平成29年度 上期 筆記試験 問45 解説 接地線の太さ
⑤に設置する機器と接地線の最小太さの組合せで,適切なものは。
- イ.
- ロ.
- ハ.
- ニ. ✓ 正答
解説
この問題は、高圧受電設備において避雷器(LA)を接続する際、どの図記号が避雷器を表し、かつ規定された太さの接地線が選定されているかを問うものです。
正解にたどり着くための判断基準は以下の2点です。
- 避雷器の図記号を正しく認識すること
- 避雷器の接地線には14mm²以上の軟銅線を使用するという規定を適用すること
避雷器の図記号と接地線の規定
図中の記号はそれぞれ以下のような機器を表しています。
- イ:避雷器
- ロ:計器用変圧器(VT)などの変成器類
- ハ:断路器(DS)
- ニ:避雷器
避雷器の図記号は、ギザギザした放電ギャップや特性要素を簡略化した特徴的な形状をしています。選択肢の中で避雷器を表しているのは「イ」と「ニ」です。

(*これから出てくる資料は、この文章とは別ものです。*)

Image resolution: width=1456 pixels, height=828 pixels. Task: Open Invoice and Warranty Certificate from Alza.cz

次に、避雷器の接地に関する技術基準を確認します。避雷器は異常電圧を大地に逃がすための装置であり、雷などの大電流が流れるため、その接地線には十分な太さが求められます。内線規程などの基準により、避雷器の接地線は公称断面積14mm²以上の軟銅線を使用しなければなりません。

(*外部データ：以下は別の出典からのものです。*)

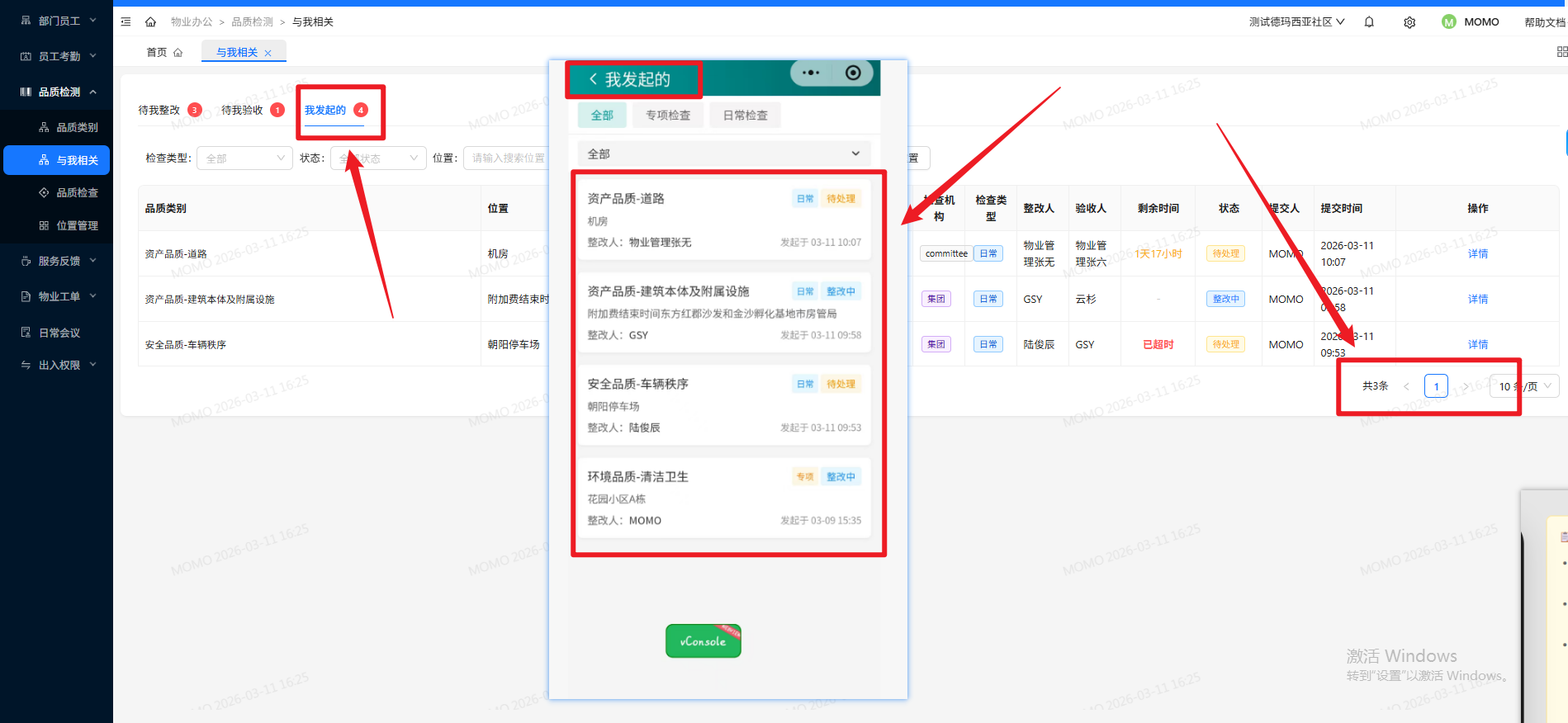Screen dimensions: 1568x723
Task: Open 品质类别 in the sidebar menu
Action: [77, 127]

したがって、避雷器(記号)と14mm²という太さが組み合わさっている「ニ」が適切な選択肢となります。
実務における接地設計の考え方
この問題は、単なる暗記だけでなく、設備の保護という観点から構造を理解することが重要です。避雷器は直撃雷や誘導雷による過電圧から高圧機器を保護する「最後の砦」です。もし接地線が細すぎると、大電流が流れた際に接地線自体が発熱・溶断し、保護機能が失われるばかりか、周囲に火災や感電のリスクを撒き散らすことになります。
試験において、接地線の太さを問う問題は非常に頻出です。以下の点をセットで覚えておくと、応用が効きやすくなります。
- 避雷器の接地線:14mm²以上
- 高圧機器の金属製外箱の接地:A種接地工事(原則6mm²以上)
- 特高圧や高圧受電設備ごとの要求事項
現場の設計や施工においても、図面上の機器記号を見た瞬間に、必要なケーブルサイズや接地種別が即座に頭に浮かぶことが、事故を防ぐプロとしての第一歩となります。この問題を通じて、機器の機能と物理的な安全基準を紐付けて理解しておきましょう。